### Kutipan Pilihan
== == ==

SURABAYA – Sebuah peristiwa politik penuh kejutan terjadi pada akhir minggu ini, hal mana dengan sangat cepat Partai Nasdem dengan PKB berkoalisi dan langsung mendeklarasikan Anies Baswedan bersama Muhaimin Iskandar sebagai capres dan cawapres untuk 2024 mendatang.
Begitu cepatnya dari dipinang sampai dideklarasikan terkait peristiwa itu terjadi, sehingga Nasdem pun merasa tidak perlu untuk mendiskusikan dengan Demokrat dan PKS, yang telah setahun menjadi teman koalisi mereka di Koalisi Perubahan untuk Persatuan (KPP).
Berbagai drama terjadi, Demokrat yang merasa dikhianati langsung meradang dan keluar dari koalisi, juga sampai minta nama ‘Perubahan’ tak diperkenankan dipakai karena dari Agus Harimurti Yudhoyono (AHY).
Bagaimana tidak, karena baru seminggu sebelumnya Anies Baswedan meminta Ketum mereka AHY untuk mengayuh bahtera mengarungi Pilpres 2024.
Ajakan yang tidak saja dengan kata-kata tapi juga disertai sepucuk surat, yang menjadi bukti penghancur hati dari ‘Sang Cawapres Flamboyan’ kepada anak muda dari mantan Presiden keenam.
Suasana hati AHY, diyakini amat luluh lantak. Sakit yang diberikan teramat dalam.
Tidak hanya cerita sakit pengkhianatan dan janji-janji manis, ternyata deklarasi Anies-Muhaimin itu juga terjadi di bawah bayang-bayang Komisi Pemberantasan Korupsi (KPK).
Sang pengantin yang menggantikan posisi anak muda penuh talenta untuk bersanding bersama Anies, ternyata berpeluang untuk diperiksa dalam sebuah kasus korupsi.
Kasus korupsi pengadaan software di Kementerian Tenaga Kerja (Kemenaker), yang sudah naik dalam tingkat penyelidikan dan menetapkan 3 orang tersangka, yakni 2 orang ASN di Kemenaker serta 1 orang pihak swasta.
Usut punya usut, ternyata kasus penyelewengan anggaran itu terjadi saat Muhaimin Iskandar sebagai Menteri Tenaga Kerja dan bahkan KPK juga sudah menyebut kemungkinan untuk memeriksa Sang Menteri.
Nah, kok di bawah-bawah bayang-bayang pemeriksaan oleh KPK itu ada deklarasi yang terburu-buru?
Pengamat Politik Citra Institute, Efriza, berharap bahwa itu semua tidak ada kaitan, walau susah untuk memalingkan perhatian dari rangkaian peristiwa itu.

== == ==

### Data Kerja
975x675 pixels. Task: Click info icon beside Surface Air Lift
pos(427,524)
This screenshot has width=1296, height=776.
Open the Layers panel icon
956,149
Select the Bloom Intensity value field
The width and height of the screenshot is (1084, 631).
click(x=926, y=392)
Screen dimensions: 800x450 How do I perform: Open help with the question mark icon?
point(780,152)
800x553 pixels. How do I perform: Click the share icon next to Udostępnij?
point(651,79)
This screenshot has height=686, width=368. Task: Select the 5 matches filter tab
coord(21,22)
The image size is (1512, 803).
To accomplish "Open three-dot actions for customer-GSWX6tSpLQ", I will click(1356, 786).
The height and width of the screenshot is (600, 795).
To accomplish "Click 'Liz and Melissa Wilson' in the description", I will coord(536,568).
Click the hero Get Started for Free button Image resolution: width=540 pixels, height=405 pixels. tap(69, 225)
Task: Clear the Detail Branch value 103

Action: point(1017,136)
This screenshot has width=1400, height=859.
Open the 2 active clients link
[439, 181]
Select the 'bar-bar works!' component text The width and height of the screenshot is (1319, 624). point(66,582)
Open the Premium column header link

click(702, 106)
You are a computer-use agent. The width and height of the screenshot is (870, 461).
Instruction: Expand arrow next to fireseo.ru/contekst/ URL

== == ==

### Petunjuk Tugas
1) Salin ulang baris-baris data kerja, mulai dari baris yang memuat "Select the Bloom Intensity value field" hingga baris yang memuat "Action: point(1017,136)". Ganti "screenshot" dengan "image" dan biarkan bagian lain tetap sama.
2) Lanjutkan berita tentang deklarasi Anies Baswedan dan Muhaimin Iskandar setelah kalimat terakhirnya.
Data kerja ini sama sekali tidak berhubungan dengan berita tentang deklarasi Anies Baswedan dan Muhaimin Iskandar.

### Kunci Jawaban
1)
Select the Bloom Intensity value field
The width and height of the image is (1084, 631).
click(x=926, y=392)
Screen dimensions: 800x450 How do I perform: Open help with the question mark icon?
point(780,152)
800x553 pixels. How do I perform: Click the share icon next to Udostępnij?
point(651,79)
This image has height=686, width=368. Task: Select the 5 matches filter tab
coord(21,22)
The image size is (1512, 803).
To accomplish "Open three-dot actions for customer-GSWX6tSpLQ", I will click(1356, 786).
The height and width of the image is (600, 795).
To accomplish "Click 'Liz and Melissa Wilson' in the description", I will coord(536,568).
Click the hero Get Started for Free button Image resolution: width=540 pixels, height=405 pixels. tap(69, 225)
Task: Clear the Detail Branch value 103

Action: point(1017,136)

2)
“Semoga saja deklarasi itu bukan karena cepat-cepatan ya, karena kita lihat sangat terburu-buru. Deklarasi di Hotel Majapahit Surabaya itu sepi-sepi aja, itu bukan gaya Cak Imin dan PKB. Cak Imin kalau ‘show’ biasanya selalu heboh dan rame, apalagi penantiannya sudah lama sampai utak-atik nama dirinya untuk personal branding, masa sih untuk acara sepenting ini hanya seperti itu,” heran Efriza disampaikannya dalam keterangan tertulisnya, (3/9/2023).
Keheranan Efriza itu kemudian dikaitkan dengan kencangnya informasi rencana pemeriksaan Muhaimin oleh KPK pada minggu depan.
“Kalau memang ada rencana pemeriksaan, KPK tetap lanjutkan saja. Jangan takut nanti dibilang kriminalisasi atau penzaliman, karena kasus ini lebih dulu terbongkar daripada terbongkarnya ‘kawin’ buru-buru itu. Jangan sampai narasi-narasi dikriminalisasi, dijegal dan lain-lain itu menjadi senjata untuk menghindari hukum, hingga membuat KPK ciut nyali. Sebaliknya KPK harus berani tegakkan hukum dan ini pembuktian kepada Publik terkait kriteria 0 dari Anies,” sambung Dosen Ilmu Pemerintahan Universitas Supomo, Serang tersebut.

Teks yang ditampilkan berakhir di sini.